Creating a scatter plot of ERA versus WHIP can help to visualize which pitchers stray from this correlation. The primary focus of this graph is to provide insight into how effective the athletes are in preventing or surrendering runs, once opposing players reach the base path. Players with the largest absolute residuals, difference between the observed and expected values, would highlight those whose ERA is most different than what is predicted based on the trend-line. Data points that fall farther beneath the line correspond to pitchers who have success in limiting damage, while the higher a point is above the line represents a pitcher who typically allows base runners to score. This plot, takes all 106 starting pitchers from the 2020 season who have logged more than 40 innings pitched:
The pitchers with the largest residuals in the positive direction are Matthew Boyd (DET), Jordan Lyles (TEX), and John Means (BAL). The trend line indicates that their theoretical ERA per WHIP is significantly lower than the ERA they actually have. These pitchers are statistically poor when it comes to preventing runners from scoring. The opposite is evident for pitchers Patrick Corbin (WAS), Chris Bassit (OAK), and Dallas Keuchel (CWS).

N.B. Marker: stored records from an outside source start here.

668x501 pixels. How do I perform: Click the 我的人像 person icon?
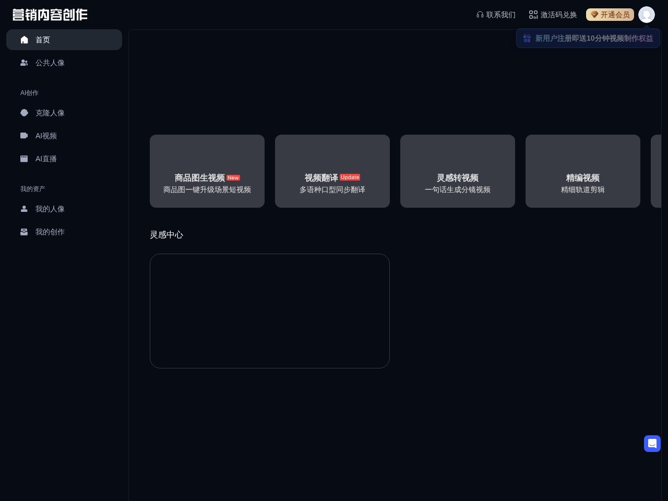click(24, 209)
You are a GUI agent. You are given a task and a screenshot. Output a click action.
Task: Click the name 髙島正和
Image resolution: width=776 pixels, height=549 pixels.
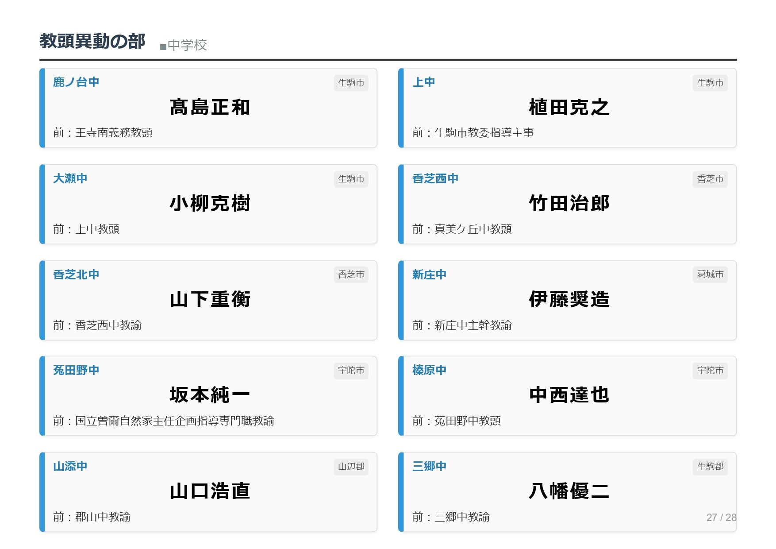[210, 108]
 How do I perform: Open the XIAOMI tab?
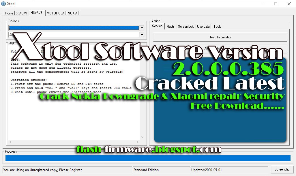pyautogui.click(x=21, y=13)
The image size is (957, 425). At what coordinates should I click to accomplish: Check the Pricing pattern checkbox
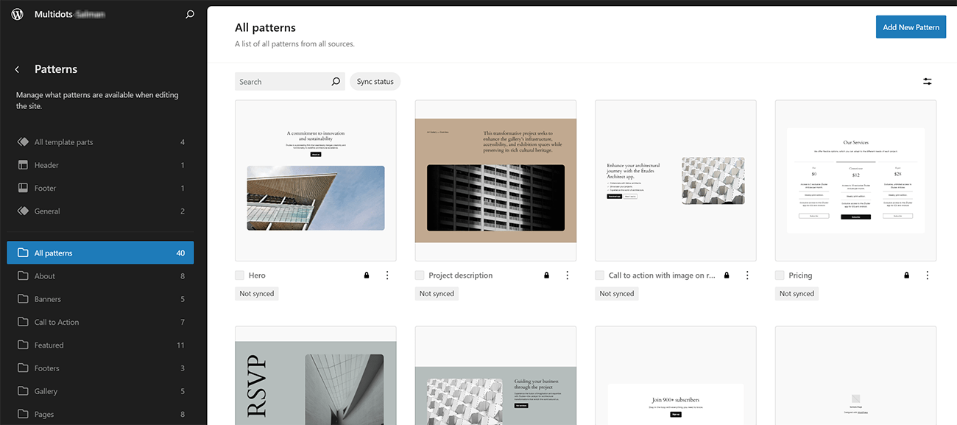(780, 275)
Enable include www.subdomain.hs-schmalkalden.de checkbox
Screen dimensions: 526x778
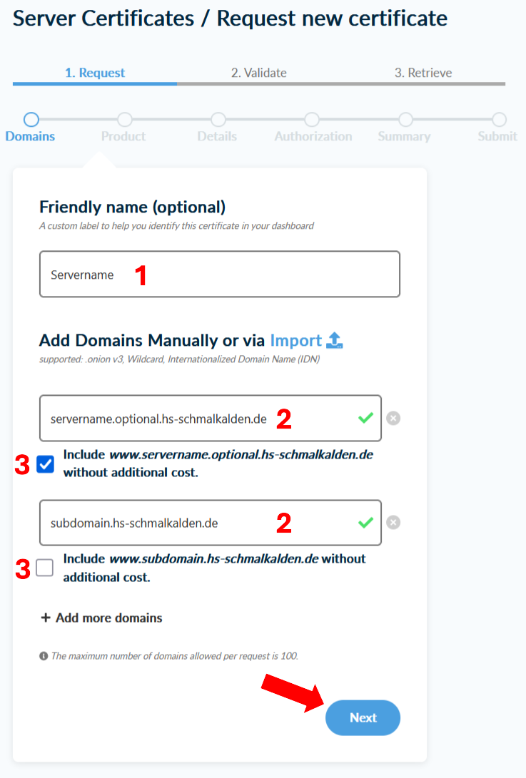(x=45, y=568)
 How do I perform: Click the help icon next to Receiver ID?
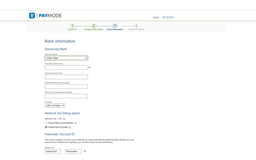click(85, 151)
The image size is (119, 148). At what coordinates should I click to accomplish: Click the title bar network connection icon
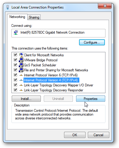(8, 7)
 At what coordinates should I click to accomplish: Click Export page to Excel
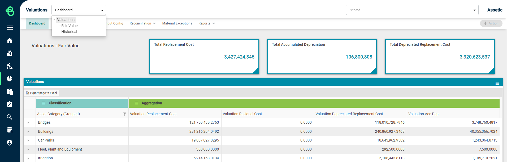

This information can be used to calculate a new metric, “Runs per Base Runner”, or RBR. RBR is meant to quantify the number of runs each player on the base path accounts for (a pitcher with a lower RBR is statistically better). The formula for RBR is, (ERA/9)/(WHIP), which simplifies to (ER)/(BB+H). The average RBR for this sample size of starting pitchers is approximately 0.356. Again, this model suggests that for every runner the average pitcher allows to reach base, they account for about 0.356 runs, or 35.6% of a run. The RBRs for the selected outliers can be viewed comparatively to the league average in the following visuals:
As expected, higher RBR pitchers are associated with positive residuals on the “ERA vs WHIP” scatter plot. Their baserunners account for over 15% more of a run than the league average. The negative residuals have similar results in the opposite direction: they surrender almost 15% less runs per base runner than the mean. Patrick Corbin obviously illustrates a different case. Despite being one of the largest negative residuals, his RBR falls close, yet still below, the average. Interestingly, his RBR is nearly identical to New York Yankee, Gerrit Cole, despite Cole’s ERA being lower by almost a full two points. Because Corbin’s ERA is relatively low for a player with a 1.57 WHIP, this possibly suggests that a majority of the baserunners he allows are either from singles or walks, compared to pitchers with similar WHIPs. By limiting the amount of extra base hits and stranding runners, he is able to maintain his peculiar RBR. Keuchel and Bassit’s RBRs, on the other hand, fall into the league’s top five lowest. They are accompanied by pitchers such as unanimous AL Cy Young Award winner Shane Beiber (CLE) and NL Cy Young finalist Max Fried (ATL). While Keuchel has been overshadowed by his teammate and White Sox ace, Lucas Giolito, his superior RBR (0.202 compared to Giolito’s 0.372) indicates his value and skill.
Analysis of RBR and the residuals in the “ERA vs WHIP” plot, can have managerial impacts. Consider, for example, when there is traffic on the base path. If a pitcher is statistically poor in this scenario, a manager might elect to use a reliever rather than trusting his starting pitcher to get out of the jam. The discrepancies between athletes’ performances with runners on the base path can be attributed to various factors, including a combination of both chance and skill. An explanation of the latter, however, may be a player’s ability (or inability) to pitch from the stretch; perhaps their location and usage change when there is an additional opponent to worry about, as well. Or, maybe they’re just distracted by the sound of trash cans…